Monotone increasing interval of function y = ax + B / X (a > 0, b > 0)

The function y = ax + B / X (a > 0, b > 0) is an odd function. It is a "√" shape in the first quadrant, and the image in the third quadrant is symmetrical with the image about the origin in the first quadrant
Its monotone increasing interval is (- ∞, - √ (B / a)], [√ (B / a), + ∞)

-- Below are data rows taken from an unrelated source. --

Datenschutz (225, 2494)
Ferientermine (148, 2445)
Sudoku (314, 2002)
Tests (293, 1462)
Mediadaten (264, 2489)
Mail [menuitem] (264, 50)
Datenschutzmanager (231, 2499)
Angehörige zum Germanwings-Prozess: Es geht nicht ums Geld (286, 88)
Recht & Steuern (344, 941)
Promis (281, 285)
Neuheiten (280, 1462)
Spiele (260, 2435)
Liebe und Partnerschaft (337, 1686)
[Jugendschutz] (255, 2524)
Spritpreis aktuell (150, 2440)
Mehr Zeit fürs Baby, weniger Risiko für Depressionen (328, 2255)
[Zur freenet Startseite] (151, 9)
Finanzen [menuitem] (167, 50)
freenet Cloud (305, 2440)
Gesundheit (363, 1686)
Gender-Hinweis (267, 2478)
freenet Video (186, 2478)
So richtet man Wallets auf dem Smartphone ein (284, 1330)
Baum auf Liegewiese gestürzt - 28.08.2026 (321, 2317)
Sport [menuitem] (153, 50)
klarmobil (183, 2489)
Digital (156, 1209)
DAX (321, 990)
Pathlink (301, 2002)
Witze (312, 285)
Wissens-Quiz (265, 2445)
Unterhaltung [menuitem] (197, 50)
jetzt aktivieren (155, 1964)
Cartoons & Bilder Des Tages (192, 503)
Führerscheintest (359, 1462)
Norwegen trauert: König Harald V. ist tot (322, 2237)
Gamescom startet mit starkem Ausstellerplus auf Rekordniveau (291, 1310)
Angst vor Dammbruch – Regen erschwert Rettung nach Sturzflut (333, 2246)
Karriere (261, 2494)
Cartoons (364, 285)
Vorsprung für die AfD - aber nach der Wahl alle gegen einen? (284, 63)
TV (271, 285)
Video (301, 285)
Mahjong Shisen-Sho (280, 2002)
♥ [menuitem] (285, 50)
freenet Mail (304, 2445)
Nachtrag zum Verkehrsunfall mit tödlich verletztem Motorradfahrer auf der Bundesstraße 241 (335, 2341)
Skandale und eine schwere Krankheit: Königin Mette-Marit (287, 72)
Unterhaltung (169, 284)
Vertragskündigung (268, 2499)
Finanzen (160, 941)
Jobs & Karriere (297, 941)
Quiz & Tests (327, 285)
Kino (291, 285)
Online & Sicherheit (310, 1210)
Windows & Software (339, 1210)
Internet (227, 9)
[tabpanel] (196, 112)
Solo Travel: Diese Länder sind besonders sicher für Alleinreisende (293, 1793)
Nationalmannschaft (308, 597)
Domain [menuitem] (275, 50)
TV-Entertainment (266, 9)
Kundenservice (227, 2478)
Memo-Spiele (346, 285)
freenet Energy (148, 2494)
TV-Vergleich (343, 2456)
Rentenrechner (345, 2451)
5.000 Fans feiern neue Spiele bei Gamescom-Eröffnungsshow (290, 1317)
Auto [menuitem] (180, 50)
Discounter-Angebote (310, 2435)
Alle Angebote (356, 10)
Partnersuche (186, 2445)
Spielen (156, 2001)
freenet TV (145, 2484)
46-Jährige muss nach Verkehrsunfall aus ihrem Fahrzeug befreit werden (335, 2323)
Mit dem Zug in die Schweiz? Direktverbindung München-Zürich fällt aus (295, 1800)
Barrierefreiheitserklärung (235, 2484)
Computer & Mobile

The function y = 2 ^ [(- x ^ 2) + AX-1] is monotonically increasing on the interval (- ∞, 3), and a is obtained
Please write the detailed process

Let f (x) = 2 ^ [(- x ^ 2) + AX-1] obviously: F (x) > 0
Let: X1 > X2, x1, X2 belong to (- ∞, 3)
In order to make f (x) monotonically increasing, that is, f (x1) / F (x2) > 1
f（x1）/f(x2)=2^[(-x1^2)+ax1-1]/2^[(-x2^2)+ax2-1]>1
Just: [(- X1 ^ 2) + ax1-1] - [(- x2 ^ 2) + ax2-1] > 0 (because f (x) is an exponential function)
That is: (x2-x1) * (x1 + x2-a) > 0
And (x2-x1)

If the monotone increasing interval of function f (x) = AX2 − 1x is (0, + ∞), then the value range of real number a is______ ．

F ′ (x) = (ax − LX) ′ = a + 1x2, from the meaning of the question, a + 1x2 ≥ 0 is constant on X ∈ (0, + ∞), so a ≥ - 1x2 is constant on X ∈ (0, + ∞), so a ≥ 0. So the answer is: a ≥ 0

Monotone increasing interval of function y = cos (2x - π / 4)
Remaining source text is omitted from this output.